* **Task**: From the line containing "Expand the Ireland region dropdown" to the last line of the data below, copy everything exactly and nothing else; pictures stay out.
============================================================
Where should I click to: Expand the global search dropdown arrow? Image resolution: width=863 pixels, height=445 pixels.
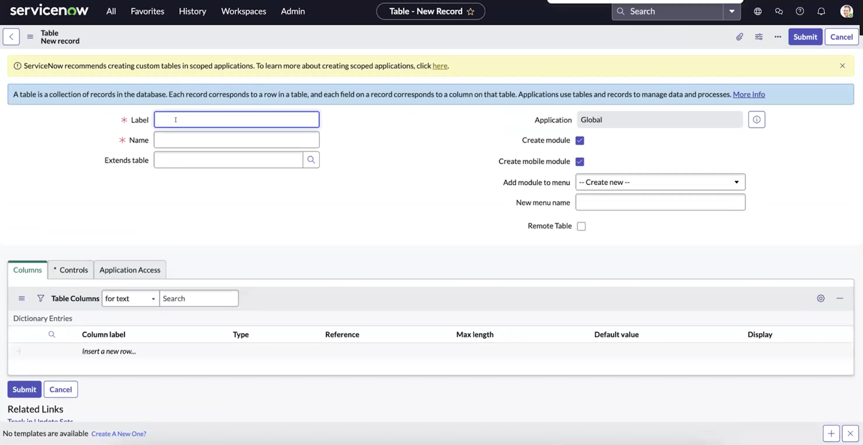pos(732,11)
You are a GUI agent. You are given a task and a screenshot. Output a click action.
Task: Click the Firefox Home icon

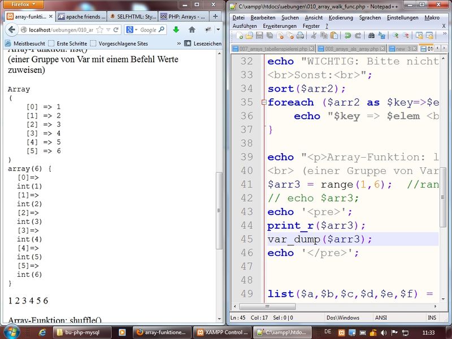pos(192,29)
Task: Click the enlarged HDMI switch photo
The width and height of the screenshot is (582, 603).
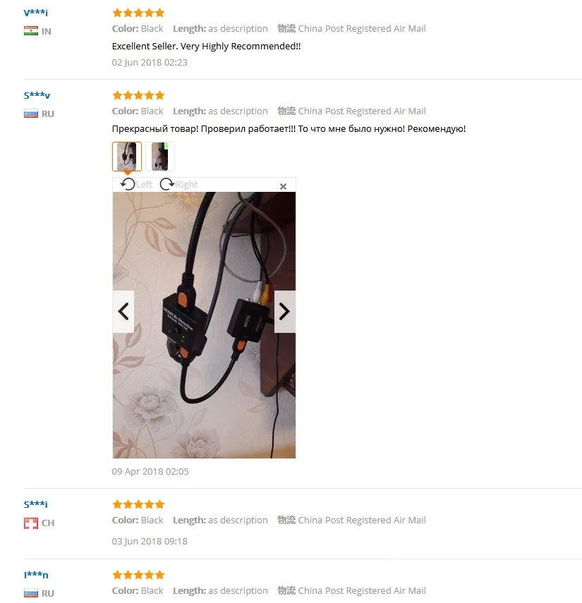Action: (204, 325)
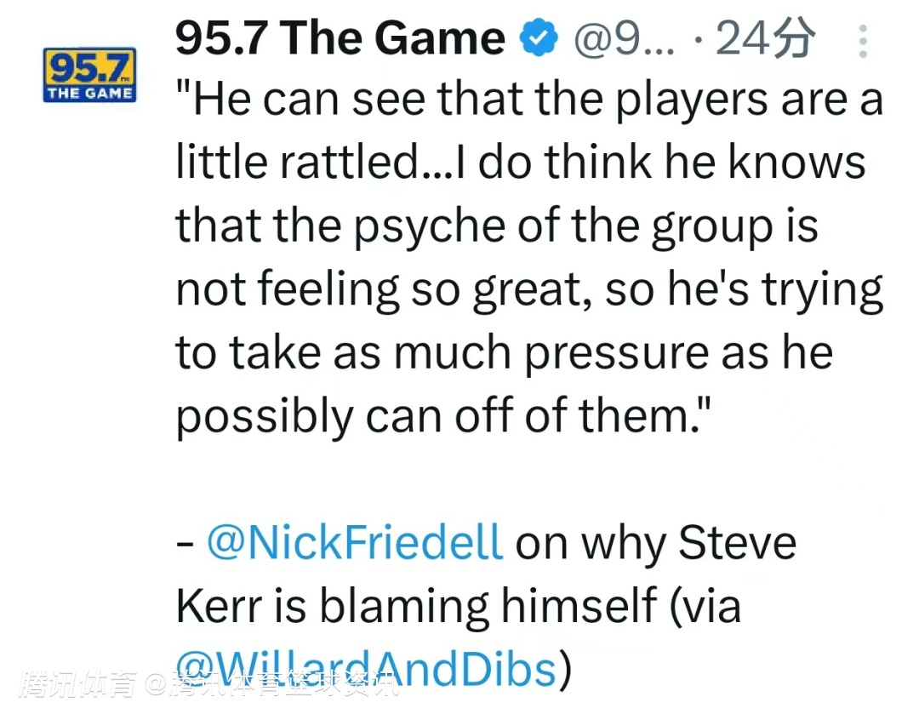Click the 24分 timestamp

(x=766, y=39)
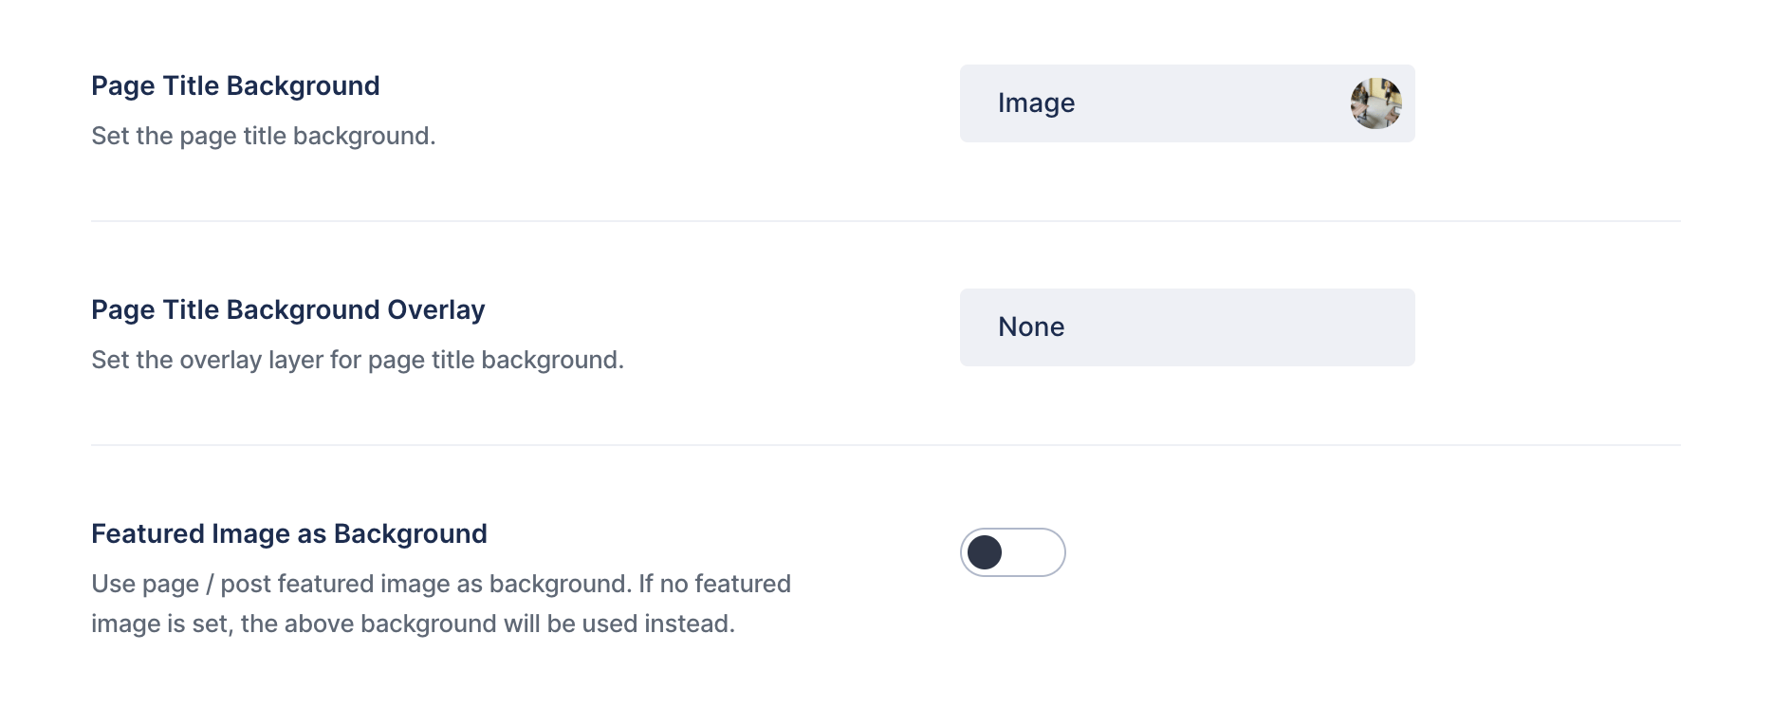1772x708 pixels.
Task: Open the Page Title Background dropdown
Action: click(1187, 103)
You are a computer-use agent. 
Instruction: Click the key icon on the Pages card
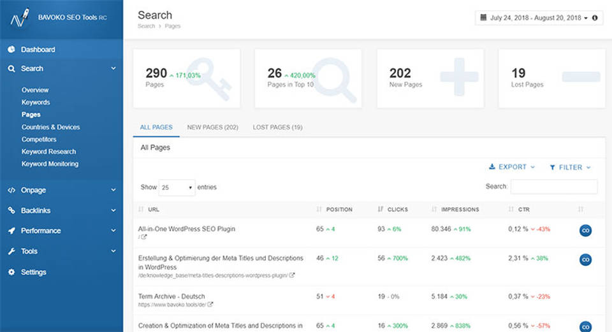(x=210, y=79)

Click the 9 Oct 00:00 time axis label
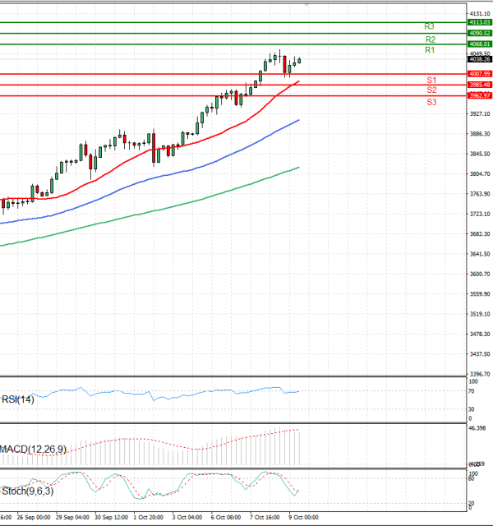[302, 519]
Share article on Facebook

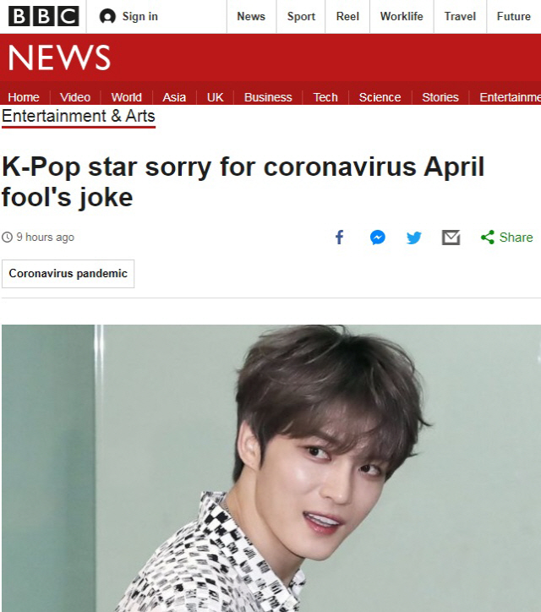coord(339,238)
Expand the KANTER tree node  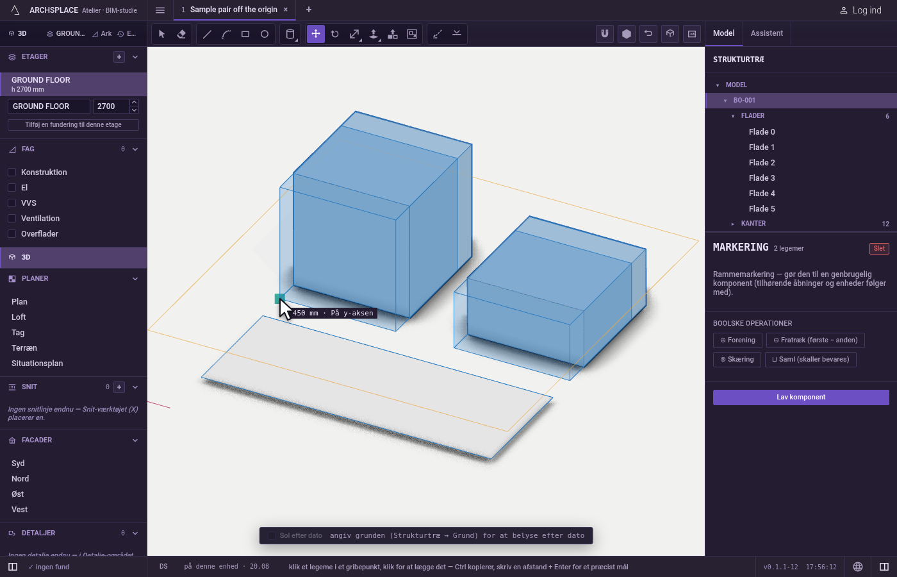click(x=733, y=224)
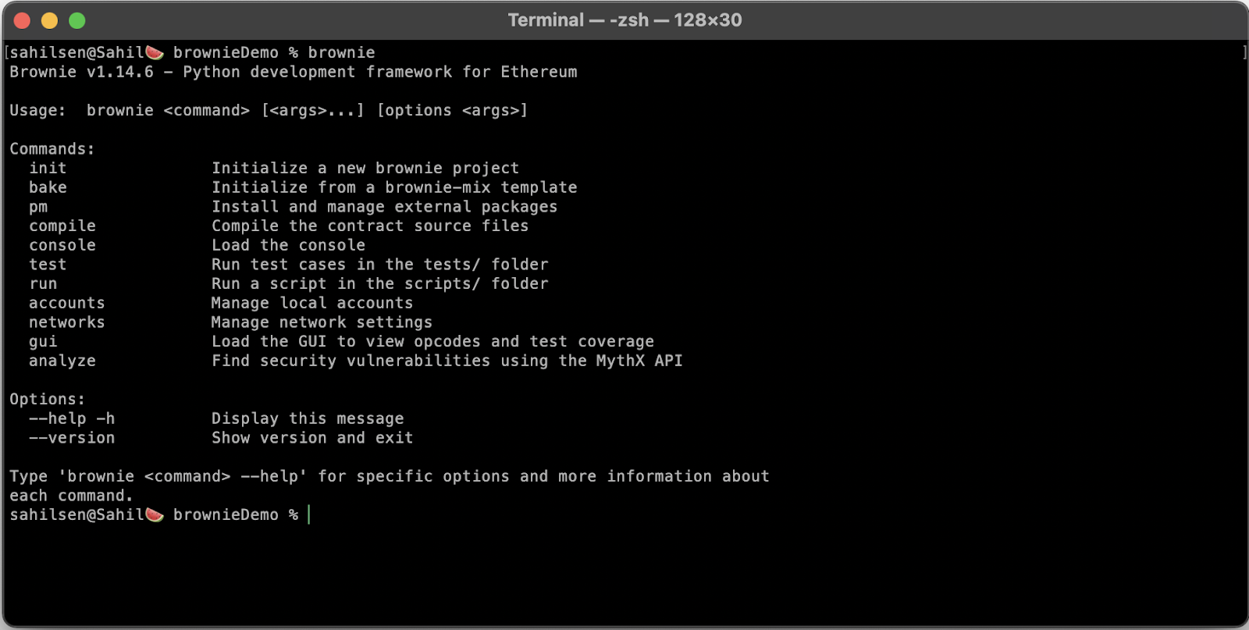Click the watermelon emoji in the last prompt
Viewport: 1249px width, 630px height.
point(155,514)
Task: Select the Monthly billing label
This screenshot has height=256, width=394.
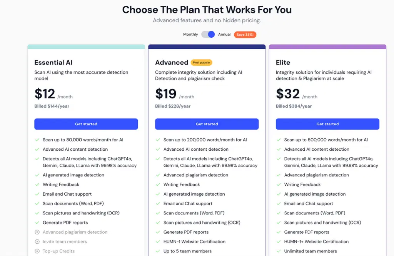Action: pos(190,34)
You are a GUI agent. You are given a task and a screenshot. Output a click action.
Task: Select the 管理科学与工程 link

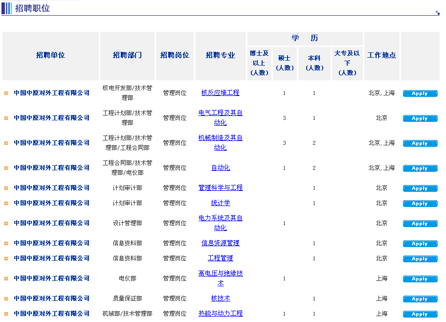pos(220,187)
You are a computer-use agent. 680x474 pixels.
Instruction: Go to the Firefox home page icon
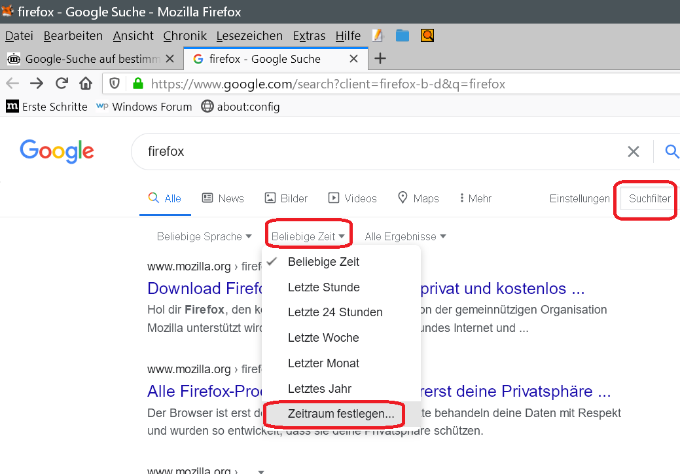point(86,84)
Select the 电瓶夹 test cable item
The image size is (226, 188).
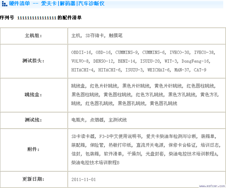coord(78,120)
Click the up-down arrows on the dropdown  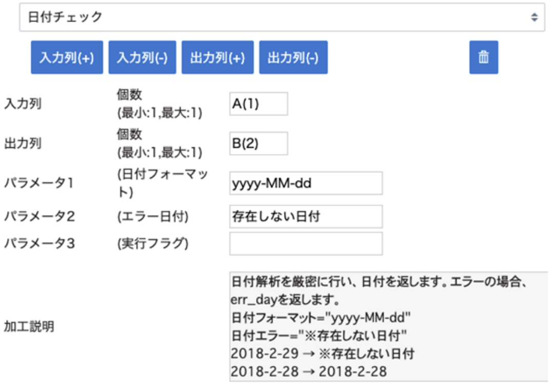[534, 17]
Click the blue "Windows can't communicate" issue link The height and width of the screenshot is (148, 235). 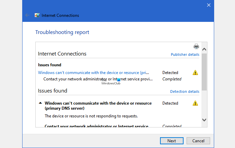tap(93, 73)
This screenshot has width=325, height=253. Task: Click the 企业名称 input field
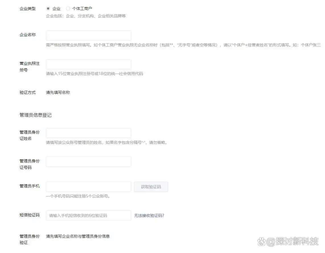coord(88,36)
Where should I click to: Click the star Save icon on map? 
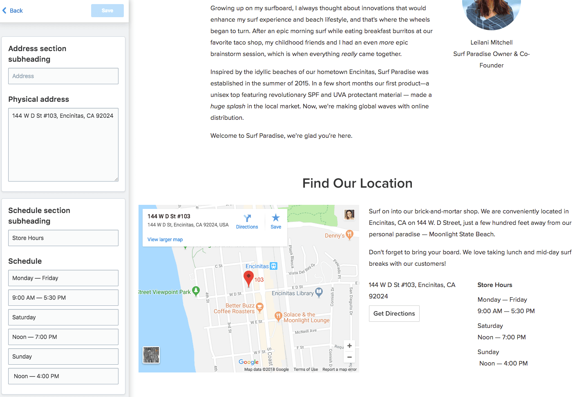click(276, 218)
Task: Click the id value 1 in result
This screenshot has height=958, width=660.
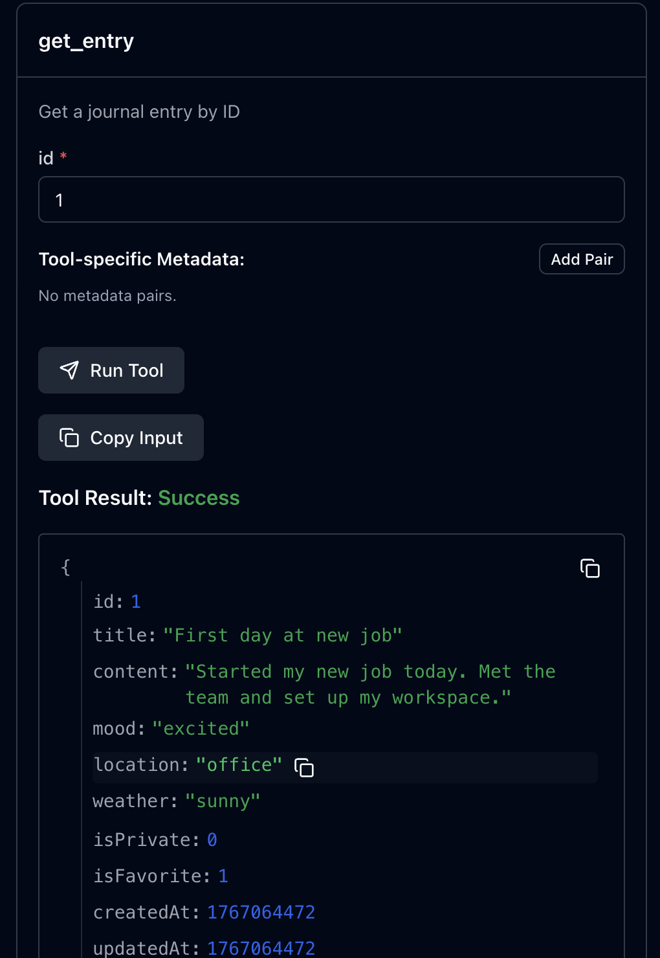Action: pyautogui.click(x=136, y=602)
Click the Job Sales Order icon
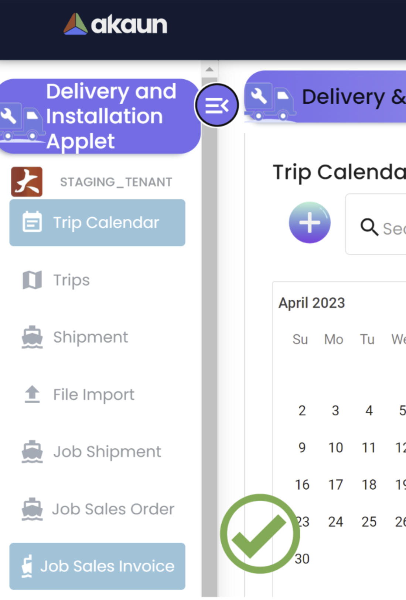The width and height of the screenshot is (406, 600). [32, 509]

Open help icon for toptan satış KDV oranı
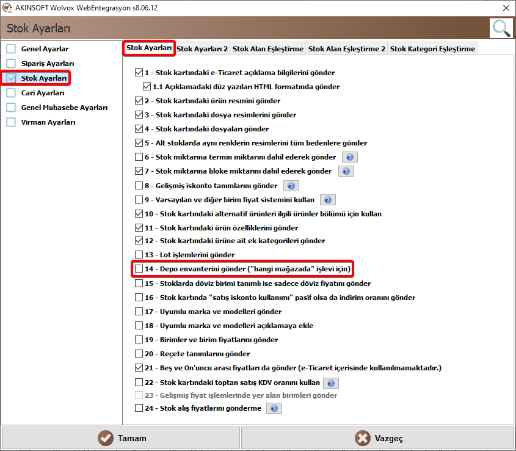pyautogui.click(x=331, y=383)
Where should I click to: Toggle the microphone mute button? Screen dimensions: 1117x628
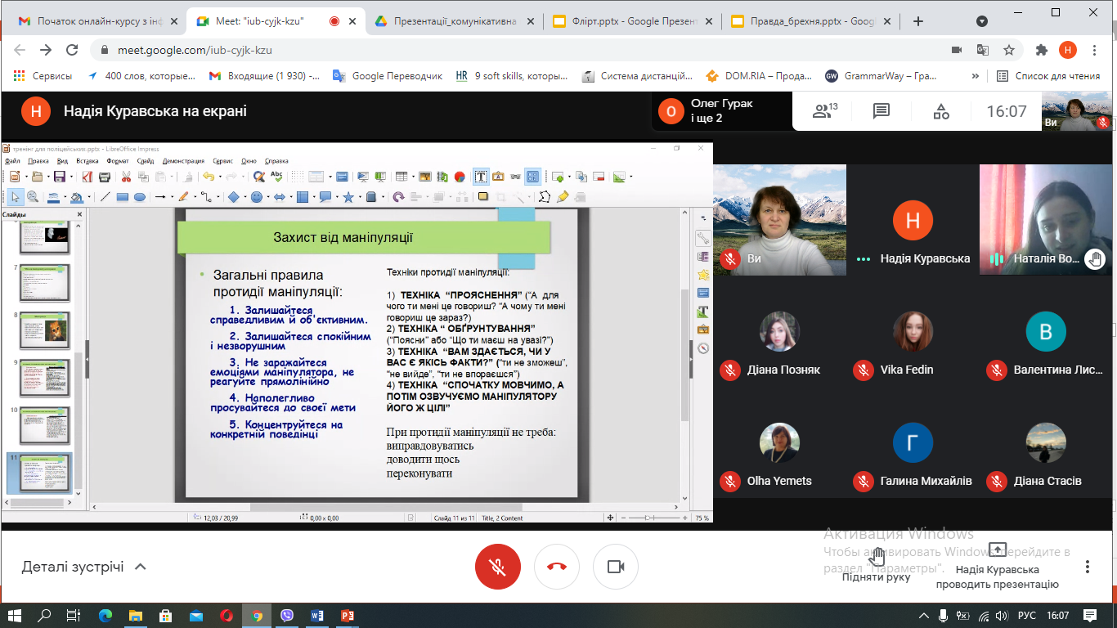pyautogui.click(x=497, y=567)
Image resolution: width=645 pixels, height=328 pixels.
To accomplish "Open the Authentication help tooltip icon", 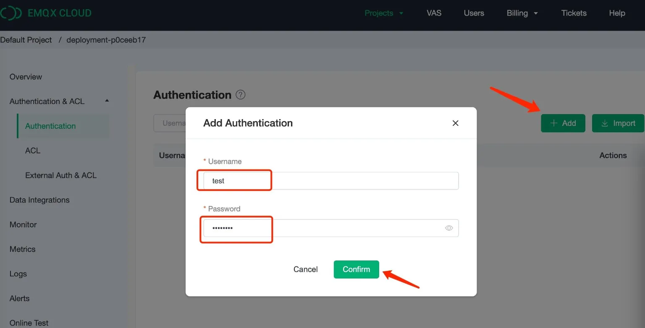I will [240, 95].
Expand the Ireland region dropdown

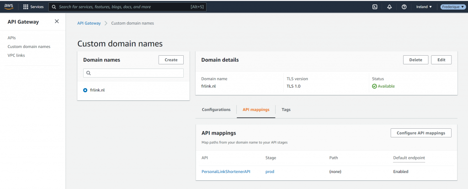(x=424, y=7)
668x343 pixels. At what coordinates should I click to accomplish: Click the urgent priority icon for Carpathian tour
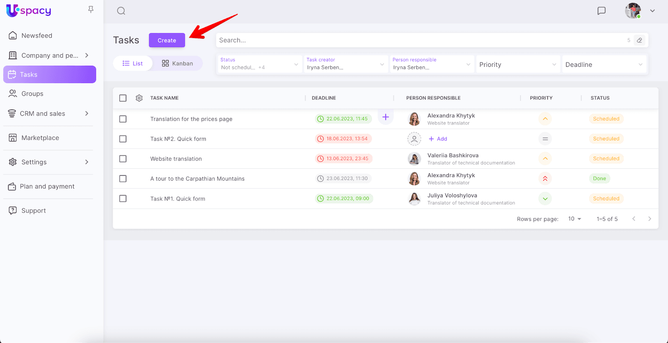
============================================================
* **Result of this task**:
Expand the Ireland region dropdown

(x=424, y=7)
668x343 pixels. At what coordinates should I click to accomplish: Click the urgent priority icon for Carpathian tour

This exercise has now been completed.